I stood, leaving the book on the couch. ‘Sure. Let’s go.’
We walked past the still-busy restaurant, down the stairs and into the cold night. I could see the lights on in several different bars, but beyond that the night seemed still. I looked up at the clear sky. Birds were circling above us, maybe drawn by the streetlights.
As we walked, I was hyper aware of how close our shoulders were; almost touching. Girls back home wouldn’t have walked with me like this. It would never happen. Somehow, I almost believed I should tell her that, that I was being dishonest somehow. And yet I hadn’t lied to Juliet. Nothing I told her wasn’t true.

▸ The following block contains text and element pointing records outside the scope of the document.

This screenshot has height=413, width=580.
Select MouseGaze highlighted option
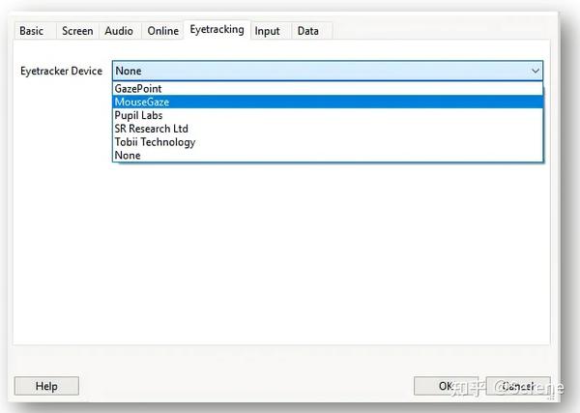(x=328, y=102)
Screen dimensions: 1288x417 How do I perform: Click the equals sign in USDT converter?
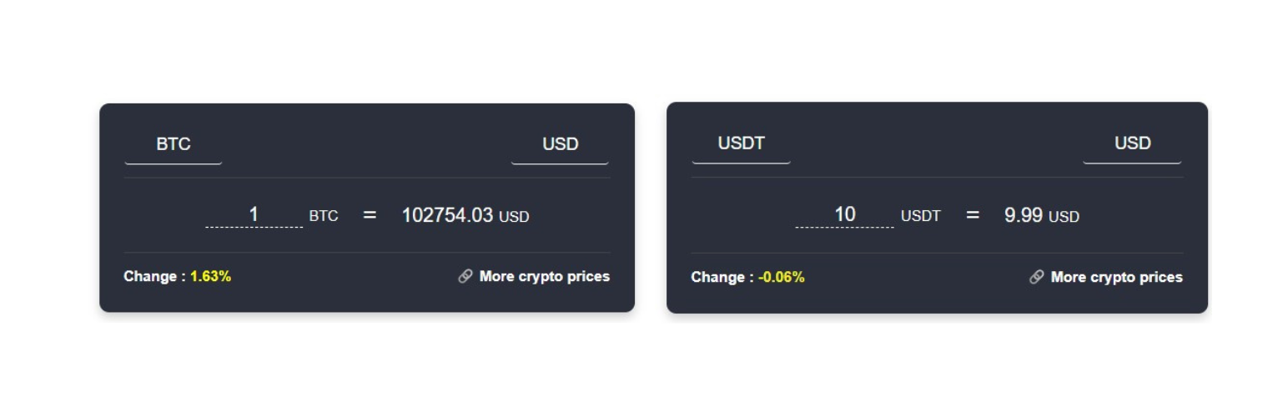coord(973,215)
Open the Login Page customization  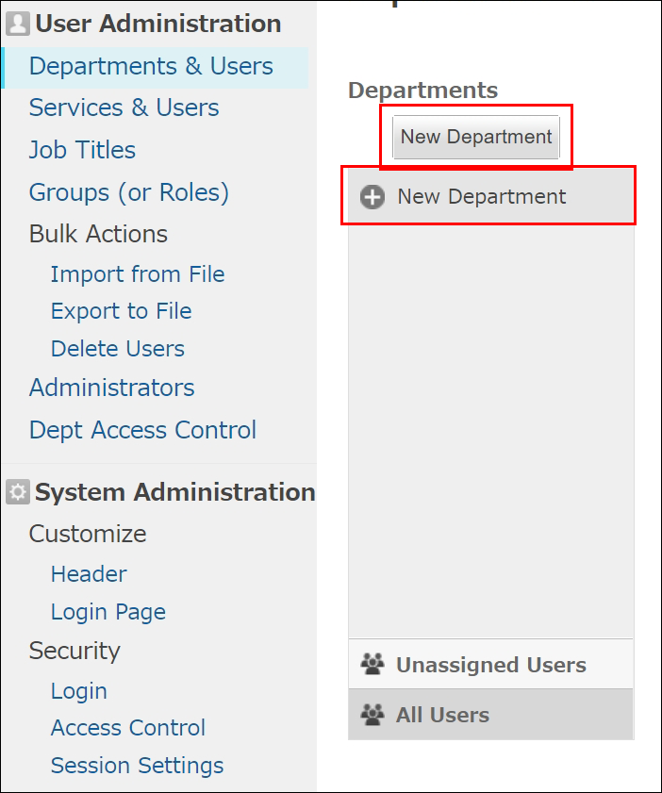pyautogui.click(x=108, y=611)

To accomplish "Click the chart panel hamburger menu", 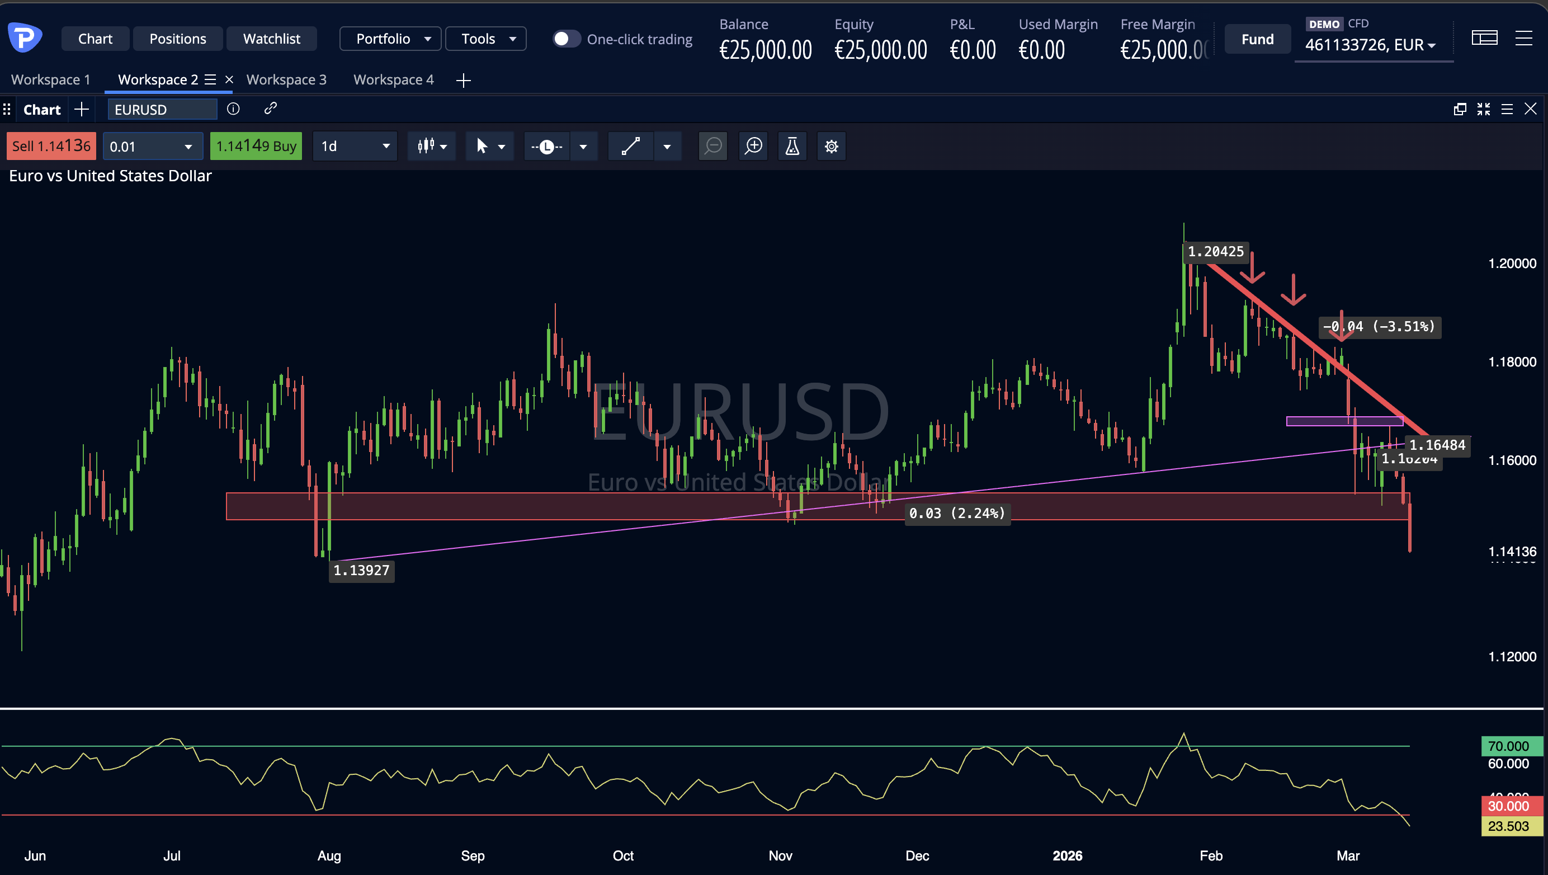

It was cold, but I didn’t complain as we made our way down towards the village, neither of us speaking, neither suggesting a direction. We just continued, in my case trying not to slip in the snow and ice. Occasionally we passed people on the road having a cigarette or deep in conversation, but they might as well have not been there. All I was aware of was the night, the lights, the stars, the snow and Juliet. It was that old feeling the mountain always gave me, but with a new and insane layer: I was not alone.
We reached the village square. The fire was still going and we sat together in front of it, looking out over the snow of the courtyard, the stone and wood buildings beyond, and, further still, the dark shapes of mountains, shrouded in night bu
t marked out by snow caps.
‘It’s beautiful up here,’ I said.
Juliet didn’t reply or look at me.
‘I mean, it just feels … like another planet,’ I went on. ‘Like nothing works the same as it works back down there. Like anything can happen. I don’t know why, but it does. And staying up here like this is kind of exciting. Because if anything can happen here and I’m here for a while, then anything seems a lot more possible.’
‘That’s a weird thing to say.’
I glanced sideways at her. ‘Is it?’
She frowned slightly. ‘Maybe. I reckon my friends back home would say it was. Like, if they heard that they’d be teasing you like crazy.’
I thought briefly about saying that’d be fair enough. But then, looking out at the mountains and the snow and all the things I couldn’t see in the night, I didn’t feel like agreeing at all.
‘Why?’ I asked.
She looked at me. ‘I don’t know. If I was down there, I’d be hanging crap on you with the best of them.’
‘You’re not down there though.’
‘And I guess that’s saved you.’ She laughed. ‘I dunno. I hate it, really. The … meanness. Like, I get by, but I’m sick of just trying to be unhappy, you know? Like, trying to hate everything. Why is that cool? I feel like I’d be crucified if I was ever …’
‘Excited by anything?’ I offered.
‘Exactly. And that’s just it – I am excited about stuff. There’s so much I want to do and be, but I can’t talk to any of my friends about it because then I’d be a loser or whatever. And I hate it.’ She looked at me again. ‘Do you ever feel that way?’
‘I just let myself be excited,’ I said. ‘Because I don’t care what anyone thinks, really.’
One half of that was a lie.
‘And how does it work for you?’ she asked.
‘People can’t argue with you being really into something. Like, they can try and bring you down and treat you like dirt and whatever, but they can’t take away what you love … and eventually they have to realise that’s the case and back off. They have to realise that you are the person you are and they can’t change that, and all the reasons that they want to are stupid.’